Las partes más cariñosas de la película son las escenas que muestran la microeconomía de los oprimidos. Los pasteles de carne no son vendidos, sino intercambiados por unos huevos (“¡un cuarto de penique, o un penique y un cuarto por media docena!”, grita una mujer en el mercado). Un penique por un pastel. La madre de Joseph comparte su comida.
Hay un interludio pastoril a mitad de la película. Sin discursos, sin avance de la trama o sin desarrollo de los personajes. Tres violinistas tocan una bonita melodía sentados sobre la hierba. Al lado del curso de agua dos muchachas con delantales blancos escuchan con aprecio agarradas del brazo. El suelo, la hierba, el riachuelo no son propiedad de nadie. Es común.
Entre las declaraciones de testigos contemporáneos encontramos la que sigue: “Cortaron y pisotearon a la gente; y entonces acabaron cortando y pisoteando como se haría en el desbrozamiento de un ejido [common]”. Merece la pena pararse en la declaración. Se describen dos eventos completamente diferentes, una masacre y una expropiación, que pertenecen a dos procesos económicos completamente diferentes: la creación de un mercado de trabajo y la creación de terreno cultivable. Pero expresa una verdad de su tiempo, la expropiación de la comunidad: la muerte de las personas y la expropiación de la tierra.

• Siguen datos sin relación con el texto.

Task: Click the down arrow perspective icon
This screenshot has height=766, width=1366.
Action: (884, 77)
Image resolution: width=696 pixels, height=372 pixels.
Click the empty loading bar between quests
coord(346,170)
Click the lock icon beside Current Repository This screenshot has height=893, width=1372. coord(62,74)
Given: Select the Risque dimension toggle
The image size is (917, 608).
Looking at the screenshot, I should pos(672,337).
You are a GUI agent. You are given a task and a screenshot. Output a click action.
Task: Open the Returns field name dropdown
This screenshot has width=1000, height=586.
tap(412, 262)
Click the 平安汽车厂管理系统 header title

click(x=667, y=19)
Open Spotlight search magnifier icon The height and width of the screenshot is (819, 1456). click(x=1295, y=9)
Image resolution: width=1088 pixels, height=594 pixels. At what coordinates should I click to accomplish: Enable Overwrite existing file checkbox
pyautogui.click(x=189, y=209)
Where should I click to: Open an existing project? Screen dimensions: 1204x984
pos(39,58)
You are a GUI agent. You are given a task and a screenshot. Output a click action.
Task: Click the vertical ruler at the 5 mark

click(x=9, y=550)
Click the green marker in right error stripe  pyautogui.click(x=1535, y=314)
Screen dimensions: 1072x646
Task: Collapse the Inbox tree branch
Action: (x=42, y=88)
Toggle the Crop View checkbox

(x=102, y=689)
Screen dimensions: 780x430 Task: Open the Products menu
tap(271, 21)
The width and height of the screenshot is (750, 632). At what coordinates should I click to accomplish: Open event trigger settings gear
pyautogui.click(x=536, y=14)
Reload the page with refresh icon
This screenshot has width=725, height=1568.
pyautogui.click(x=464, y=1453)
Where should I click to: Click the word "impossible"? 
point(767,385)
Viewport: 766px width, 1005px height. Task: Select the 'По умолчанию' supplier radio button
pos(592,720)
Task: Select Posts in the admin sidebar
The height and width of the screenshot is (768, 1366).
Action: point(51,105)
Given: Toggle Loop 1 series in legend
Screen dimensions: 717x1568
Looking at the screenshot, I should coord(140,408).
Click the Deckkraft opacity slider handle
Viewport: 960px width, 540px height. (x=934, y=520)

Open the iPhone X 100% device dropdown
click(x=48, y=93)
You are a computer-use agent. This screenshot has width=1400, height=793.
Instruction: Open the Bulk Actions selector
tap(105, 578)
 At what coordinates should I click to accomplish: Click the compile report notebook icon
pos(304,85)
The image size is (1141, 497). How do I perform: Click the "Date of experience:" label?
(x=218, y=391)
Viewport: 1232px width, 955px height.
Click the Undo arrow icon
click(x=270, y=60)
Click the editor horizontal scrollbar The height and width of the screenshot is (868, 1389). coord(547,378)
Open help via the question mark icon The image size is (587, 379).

Algunos espectadores pueden sentir que hay demasiada “historia desde arriba”. El debate político está amansado. El debate es sobre el Parlamento y la Cámara de los comunes (distritos electorales iguales, voto secreto, sufragio universal masculino) en lugar de sobre las asambleas populares y las casas en el común. Algunos temas de debate no están presentes en la película. Los seguidores de Thomas Spence, quienes habían abogado desde hace tiempo por ejidos para todos, es decir, la distribución equitativa de la tierra de 400 lores en favor de los millones de personas que la necesitaban. Robert Wedderburn, un jamaicano negro, “el retoño de un africano”, como solía decir, lideró los debates entre la gente común de Londres. Una semana antes de la masacre de Peterloo, el tema de debate fue “¿Puede ser asesinato matar a un déspota?”. Un espía del gobierno le reportó diciendo que el robo de hombres y mujeres en África fue “realizado por hombres del Parlamento –quienes lo hicieron para ganar dinero–, lo mismo hacían cuando les empleaban en sus fábricas de algodón, para convertirles en esclavos, para ganar dinero y llegar al Parlamento”. Afirmaba que Cristo fue un reformador radical. Entonces, el 13 de octubre de 1819, pedía venganza por los asesinatos de Manchester, y puso la pregunta a debate en la capilla de la calle Hopkins, “¿Cuál de los dos partidos tenía más posibilidades de salir victorioso en la Guerra Universal, los ricos o los pobres?”. En mayo de 1820 era aplaudido en la cárcel de Dorchester.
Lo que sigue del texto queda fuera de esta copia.